__Exercise task 1__:
Do the following statements agree with the Path rebranding excerpt? Answer yes or no for each, quoting the deciding words. (a) Path had grown to 1,600 employees working in 70 countries. (b) Path decided to send photographers from the U.S. or Europe. (c) Manual was the interactive agency on the project.

__Excerpt to read__:
****

The organization chose to work with a brand design firm and an interactive agency who typically worked with businesses rather than nonprofits, and who recognized some of the problems in traditional nonprofit marketing.
“Nonprofits traditionally are not known for innovative or very contemporary brand design or communications,” says Tom Crabtree, founder and creative director of Manual, the brand design agency, which is known for its work with Nike and Gap. “We’ve seen that shift over the last few years with some more kind of consumer brand approaches, with Product Red or with Charity:water. But the majority of NGOs have been stuck in this world that we all know really well, which is the image of a Western organization swooping in to raise money for people in need–this “them” kind of thing–and Path wasn’t about that.”
The rebranding had to incorporate the fact that Path, though originally a U.S.-based team, had grown to have 1,600 employees working in 70 countries, with almost all employees coming from the countries where they work. Even describing itself as a “global health” organization no longer made sense.
“That phrase means something very different to someone sitting in Seattle versus someone sitting in Delhi,” says Sandine. “If I am in Delhi and I am leading our program in Delhi, they’re not global health issues. They’re public health issues. So we’ve really rethought a lot of the language that we used to be more culturally competent, more appropriate, more reflective of who we actually are as an organization.” (They now say that they’re a “global team of innovators working to increase health equity.”)
The website also had to be accessible and useful to anyone anywhere. Instrument, the interactive agency on the project, saw that a large portion of the traffic to the site was coming from a browser typically used on flip phones. Ministers of health in Vietnam or Zambia needed to be able to use the site as easily as a potential donor in the United States. “We want to think of this as being a beautiful and elegant experience,” says Steph Lanning, an executive producer at Instrument. “Not just if you’re on an iPhone 10, but if you’re on a flip phone, and so how do we not just make it work on that device, but how do we make it beautiful? How do we make it usable? How do we really think about every single user?”
The brand’s new guidelines for photography take into account that the photographer might be working in a rural village without complicated equipment; the organization also decided that it would hire local photographers rather than the traditional nonprofit approach of sending a photographer from the U.S. or Europe. This mirrors the organization’s work in health–a team from Tanzania, for example, is working with the government there to lead a national digital health transformation, rather than an American team leading that work.
The brand’s new look is clean, with a website that focuses first on the larger story of the nonprofit and then makes it simple to navigate through specific examples of the organization’s work. The brand identity is designed to support telling those stories.

****

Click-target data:
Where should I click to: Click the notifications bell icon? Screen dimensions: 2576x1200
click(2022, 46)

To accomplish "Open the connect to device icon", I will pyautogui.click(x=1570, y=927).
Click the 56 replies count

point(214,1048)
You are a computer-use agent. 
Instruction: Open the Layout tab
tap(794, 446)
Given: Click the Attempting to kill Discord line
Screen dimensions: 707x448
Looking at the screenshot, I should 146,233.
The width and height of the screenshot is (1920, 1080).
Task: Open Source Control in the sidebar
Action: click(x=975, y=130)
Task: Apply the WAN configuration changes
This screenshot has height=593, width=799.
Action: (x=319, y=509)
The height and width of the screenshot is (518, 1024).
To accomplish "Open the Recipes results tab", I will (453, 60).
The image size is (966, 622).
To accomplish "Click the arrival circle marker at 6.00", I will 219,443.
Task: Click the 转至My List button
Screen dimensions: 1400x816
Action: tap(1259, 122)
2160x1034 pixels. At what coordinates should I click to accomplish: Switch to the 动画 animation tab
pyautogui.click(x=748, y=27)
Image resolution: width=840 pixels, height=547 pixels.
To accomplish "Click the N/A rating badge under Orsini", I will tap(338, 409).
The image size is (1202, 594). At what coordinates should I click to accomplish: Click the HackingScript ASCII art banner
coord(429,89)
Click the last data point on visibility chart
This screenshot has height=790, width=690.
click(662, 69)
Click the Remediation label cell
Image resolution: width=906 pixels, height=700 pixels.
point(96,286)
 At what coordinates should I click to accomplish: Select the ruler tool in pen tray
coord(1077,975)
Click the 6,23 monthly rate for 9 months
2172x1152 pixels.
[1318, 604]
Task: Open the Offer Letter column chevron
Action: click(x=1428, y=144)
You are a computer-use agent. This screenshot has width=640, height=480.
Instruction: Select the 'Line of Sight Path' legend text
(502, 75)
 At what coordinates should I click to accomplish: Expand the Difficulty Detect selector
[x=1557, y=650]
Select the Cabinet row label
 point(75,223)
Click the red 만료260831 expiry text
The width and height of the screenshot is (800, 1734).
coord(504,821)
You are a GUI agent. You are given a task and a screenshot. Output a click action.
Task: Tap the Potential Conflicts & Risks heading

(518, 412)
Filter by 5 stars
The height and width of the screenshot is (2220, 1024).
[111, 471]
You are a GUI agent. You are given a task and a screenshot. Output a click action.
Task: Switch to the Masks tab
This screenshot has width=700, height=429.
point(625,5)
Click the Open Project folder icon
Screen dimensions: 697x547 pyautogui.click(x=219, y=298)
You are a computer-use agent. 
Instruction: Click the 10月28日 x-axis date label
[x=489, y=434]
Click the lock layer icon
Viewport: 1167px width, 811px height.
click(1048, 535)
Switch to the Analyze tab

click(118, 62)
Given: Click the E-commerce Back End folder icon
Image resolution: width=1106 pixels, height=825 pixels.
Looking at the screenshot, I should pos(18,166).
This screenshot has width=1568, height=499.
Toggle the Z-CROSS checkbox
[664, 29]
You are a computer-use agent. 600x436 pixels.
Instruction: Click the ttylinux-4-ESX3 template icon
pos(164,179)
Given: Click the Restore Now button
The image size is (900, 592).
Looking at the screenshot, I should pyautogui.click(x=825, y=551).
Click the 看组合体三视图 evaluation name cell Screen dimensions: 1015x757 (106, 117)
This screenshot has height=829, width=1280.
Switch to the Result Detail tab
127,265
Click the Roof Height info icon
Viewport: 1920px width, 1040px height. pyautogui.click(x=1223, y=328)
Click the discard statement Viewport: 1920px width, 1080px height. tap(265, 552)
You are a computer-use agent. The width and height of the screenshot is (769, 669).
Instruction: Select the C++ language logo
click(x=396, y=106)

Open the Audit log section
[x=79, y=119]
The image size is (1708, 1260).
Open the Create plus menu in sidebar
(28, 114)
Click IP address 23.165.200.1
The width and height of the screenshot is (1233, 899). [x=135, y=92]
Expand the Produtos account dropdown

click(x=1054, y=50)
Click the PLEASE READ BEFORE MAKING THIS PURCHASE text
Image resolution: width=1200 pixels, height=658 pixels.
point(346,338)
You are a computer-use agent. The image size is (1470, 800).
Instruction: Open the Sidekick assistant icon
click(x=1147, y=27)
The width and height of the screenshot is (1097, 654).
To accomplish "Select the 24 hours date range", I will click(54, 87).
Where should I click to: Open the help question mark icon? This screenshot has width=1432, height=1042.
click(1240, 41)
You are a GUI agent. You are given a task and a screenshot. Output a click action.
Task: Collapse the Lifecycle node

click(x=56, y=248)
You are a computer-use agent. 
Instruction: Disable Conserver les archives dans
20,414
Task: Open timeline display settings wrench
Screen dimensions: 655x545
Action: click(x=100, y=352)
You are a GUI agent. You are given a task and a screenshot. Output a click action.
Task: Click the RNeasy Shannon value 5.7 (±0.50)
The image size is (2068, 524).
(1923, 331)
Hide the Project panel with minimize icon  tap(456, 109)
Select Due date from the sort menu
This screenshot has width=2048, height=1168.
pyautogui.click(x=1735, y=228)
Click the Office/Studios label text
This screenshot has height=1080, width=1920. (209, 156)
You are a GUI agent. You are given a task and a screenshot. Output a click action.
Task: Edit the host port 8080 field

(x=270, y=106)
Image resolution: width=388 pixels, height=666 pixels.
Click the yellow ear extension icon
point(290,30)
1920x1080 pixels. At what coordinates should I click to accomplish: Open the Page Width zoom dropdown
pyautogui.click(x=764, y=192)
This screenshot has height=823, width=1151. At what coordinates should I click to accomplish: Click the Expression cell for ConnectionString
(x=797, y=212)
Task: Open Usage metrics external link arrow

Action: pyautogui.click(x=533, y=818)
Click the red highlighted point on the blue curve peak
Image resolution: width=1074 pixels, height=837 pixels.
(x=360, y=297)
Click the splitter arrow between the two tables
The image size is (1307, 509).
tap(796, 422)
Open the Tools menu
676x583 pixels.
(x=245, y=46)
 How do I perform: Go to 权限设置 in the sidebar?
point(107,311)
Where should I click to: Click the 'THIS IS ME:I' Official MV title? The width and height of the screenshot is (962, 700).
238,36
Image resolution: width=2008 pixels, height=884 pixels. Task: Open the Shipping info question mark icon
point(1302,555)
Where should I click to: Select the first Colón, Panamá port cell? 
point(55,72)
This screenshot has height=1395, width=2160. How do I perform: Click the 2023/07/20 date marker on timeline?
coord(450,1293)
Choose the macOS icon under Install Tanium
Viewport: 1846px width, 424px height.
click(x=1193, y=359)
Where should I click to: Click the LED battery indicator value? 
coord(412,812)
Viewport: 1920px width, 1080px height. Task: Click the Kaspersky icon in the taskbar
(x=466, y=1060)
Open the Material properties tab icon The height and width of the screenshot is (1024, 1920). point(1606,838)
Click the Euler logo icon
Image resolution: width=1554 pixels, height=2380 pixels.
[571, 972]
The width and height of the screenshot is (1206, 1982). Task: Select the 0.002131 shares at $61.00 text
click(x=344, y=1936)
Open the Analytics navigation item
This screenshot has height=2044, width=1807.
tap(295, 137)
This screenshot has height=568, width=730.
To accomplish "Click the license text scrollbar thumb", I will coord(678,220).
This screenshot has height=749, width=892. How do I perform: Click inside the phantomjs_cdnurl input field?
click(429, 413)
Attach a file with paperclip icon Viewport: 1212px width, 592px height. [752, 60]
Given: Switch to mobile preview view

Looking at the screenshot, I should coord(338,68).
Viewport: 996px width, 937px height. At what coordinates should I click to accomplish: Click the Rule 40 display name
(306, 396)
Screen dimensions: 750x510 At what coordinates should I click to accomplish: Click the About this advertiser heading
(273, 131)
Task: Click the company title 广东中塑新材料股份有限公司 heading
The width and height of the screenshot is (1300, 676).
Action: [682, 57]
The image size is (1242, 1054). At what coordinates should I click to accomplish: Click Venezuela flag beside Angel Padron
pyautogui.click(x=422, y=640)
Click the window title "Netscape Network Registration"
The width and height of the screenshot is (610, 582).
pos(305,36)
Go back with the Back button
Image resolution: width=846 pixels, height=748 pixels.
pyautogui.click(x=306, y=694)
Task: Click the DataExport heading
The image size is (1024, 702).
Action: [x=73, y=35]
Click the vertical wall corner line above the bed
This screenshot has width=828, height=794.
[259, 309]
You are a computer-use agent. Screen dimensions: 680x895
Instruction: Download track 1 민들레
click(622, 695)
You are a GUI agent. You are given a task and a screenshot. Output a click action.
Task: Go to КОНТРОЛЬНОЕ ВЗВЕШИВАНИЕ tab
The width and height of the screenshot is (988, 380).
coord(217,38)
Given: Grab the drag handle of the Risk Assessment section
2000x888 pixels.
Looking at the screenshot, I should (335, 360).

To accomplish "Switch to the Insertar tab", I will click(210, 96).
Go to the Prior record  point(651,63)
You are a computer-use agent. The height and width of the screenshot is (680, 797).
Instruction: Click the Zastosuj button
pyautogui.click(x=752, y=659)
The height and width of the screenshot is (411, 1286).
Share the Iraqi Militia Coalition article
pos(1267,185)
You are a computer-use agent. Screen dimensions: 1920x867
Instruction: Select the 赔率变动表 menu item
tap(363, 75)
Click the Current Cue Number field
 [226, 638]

****

__Exercise task 2__:
In the records, take the lines from the line with "Task: Open Usage metrics external link arrow" to the line with "point(107,311)" and swap "sidebar" for "navigation pane". Return only those lines, with nothing else changed.

__Full response 1__:
(a) Yes: "had grown to have 1,600 employees working in 70 countries"
(b) No: "it would hire local photographers rather than the traditional nonprofit approach of sending a photographer from the U.S. or Europe"
(c) No: "Instrument, the interactive agency on the project"

__Full response 2__:
Task: Open Usage metrics external link arrow

Action: pyautogui.click(x=533, y=818)
Click the red highlighted point on the blue curve peak
Image resolution: width=1074 pixels, height=837 pixels.
(x=360, y=297)
Click the splitter arrow between the two tables
The image size is (1307, 509).
tap(796, 422)
Open the Tools menu
676x583 pixels.
(x=245, y=46)
 How do I perform: Go to 权限设置 in the navigation pane?
point(107,311)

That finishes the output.